VOS TÂCHES =>
**a.** Selon l'article sur la visite d'Abdullah Gül en Suisse, par quel moyen le couple présidentiel turc s'est-il rendu de Zurich à Berne ?
**b.** Rédigez la suite de l'article sur la visite d'Abdullah Gül en Suisse, à partir de sa dernière phrase.

EXTRAIT FOURNI =>
Arrivés à l'aéroport de Zurich en fin de matinée, Abdullah Gül et son épouse Hayrünissa, y ont reçu les honneurs militaires avant de se rendre à Berne par le rail, dans un convoi spécial. Dans la capitale fédérale, placée sous sécurité maximale, c'est sous la bonne garde de dizaines de policiers que le couple présidentiel turc a été solennellement accueilli par le Conseil fédéral in corpore.
"La visite d'un chef d'Etat turc en Suisse est une première", s'est réjouie la présidente de la Confédération, saluant les plus de 80 ans de relations diplomatiques entre la Suisse et la Turquie" dans une allocution au Palais fédéral. "Malgré les apparences, nos pays ont de multiples points communs, en matière de politique étrangère notamment, comme redéfinir leur rôle dans des contextes en pleine mutation", a relevé Doris Leuthard.
"Ne reculer devant aucun effort"
Dans ce domaine, la suspension de la ratification de l'accord historique signé à Zurich l'an dernier entre la Turquie et l'Arménie, sous médiation suisse et américaine, afin de rétablir leurs relations diplomatiques a été évoqué. Ankara lie cette étape à la résolution du conflit du Nagorny-Karabakh entre l'Arménie et l'Azerbaïdjan, ce que rejette Erevan (lire encadré).
"La Suisse est persuadée qu'il ne faut reculer devant aucun effort pour poursuivre sur la voie du dialogue et de la coopération", a affirmé Doris Leuthard. Abdullah Gül a salué les efforts de la Suisse pour la normalisation des relations avec Erevan. Plus globalement, il a présenté la Suisse comme source d'inspiration. "Nous poursuivons les efforts pour la consolidation de la paix et la stabilité", a-t-il aussi déclaré.
Le président turc a en outre déclaré qu'il fallait absolument "parvenir à la stabilité dans la région du Caucase". Pour y parvenir, "la Turquie accepte les contributions de tous les pays qui veulent trouver une solution", a-t-il assuré, n'écartant ainsi pas la possibilité de faire recours à une nouvelle médiation suisse.
"Des progrès pour s'intégrer"
Lors de leurs entretiens, les deux chefs d’Etat ont également évoqué la candidature de la Turquie à une adhésion à l'Union européenne (UE). "Nous sommes deux pays proches de l'UE et qui aimerions faire des progrès en matière d'intégration", a estimé la présidente.

DONNÉES FOURNIES =>
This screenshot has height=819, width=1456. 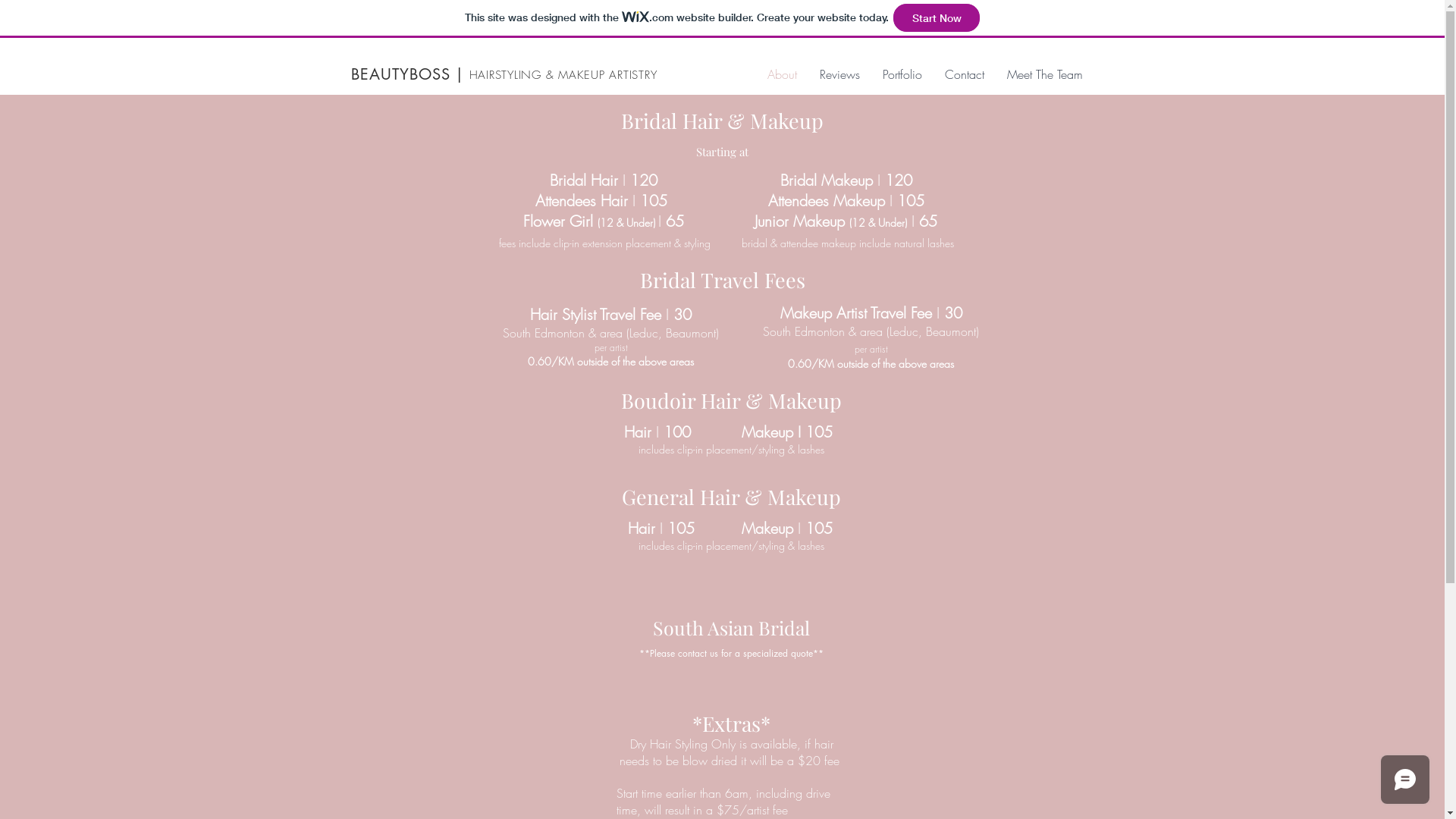 I want to click on 'Reviews', so click(x=839, y=74).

RÉPONSES PAR TÂCHE =>
**a.** Par le rail, dans un convoi spécial.

**b.**
La Suisse et la Turquie se sont en outre entendues pour renforcer leur coopération au sein des instances internationales afin de faire face aux grands défis actuels, tels que le terrorisme, les migrations ou la crise économique mondiale.
Les deux présidents ont par ailleurs mis en avant les liens culturels étroits entre la Turquie et la Suisse, en raison notamment de la forte communauté turque établie sur sol helvétique, qui compte près de 120'000 membres.
"La Suisse est un pays multiculturel, où l'on peut s'intégrer, c'est une richesse", a estimé Abdullah Gül. Concernant l'initiative anti-minarets qu'il avait qualifiée de "honte" l'an dernier, le président turc a déclaré qu'il regrettait tout simplement "qu'il n'y ait pas eu assez de confiance entre les communautés. "Ce n'est qu'un symbole architectural, qui ne devrait pas faire peur", a-t-il ajouté.
agences/os
Un processus semé d'embûches
L'Arménie et la Turquie ont conclu en octobre 2009 un accord historique, sous la médiation de la Suisse et des Etats-Unis, pour établir des relations diplomatiques et rouvrir leur frontière commune, après des décennies d'hostilité ayant pour origine les massacres d'Arméniens en 1915 à la fin de l'empire ottoman, qu'Erevan qualifie de génocide.
Mais la ratification de cet accord n'a pas encore eu lieu, la Turquie la liant à la résolution du conflit du Nagorny- Karabakh (région de l'Azerbaïdjan peuplée majoritairement d'Arméniens) entre l'Arménie et l'Azerbaïdjan. Ankara a fermé sa frontière avec l'Arménie en 1993, en solidarité avec son voisin et allié azerbaïdjanais, après la prise de contrôle par l'Arménie du Nagorny-Karabakh.
L'Arménie a déclaré en avril surseoir elle aussi à la ratification de l'accord, dans l'attente d'une évolution de la position d'Ankara. Malgré tous ces obstacles, "puisse le processus de normalisation se poursuivre entre les deux Etats", a souligné Doris Leuthard.
Renforcer le partenariat économique
La Suisse et la Turquie se sont en outre entendues pour renforcer leur coopération au sein des instances internationales afin de faire face aux grands défis actuels, tels que le terrorisme, les migrations ou la crise économique mondiale.
A cet égard, Doris Leuthard a notamment salué le travail des pays du G20, auquel la Suisse n'appartient pas, mais dont la Turquie est membre.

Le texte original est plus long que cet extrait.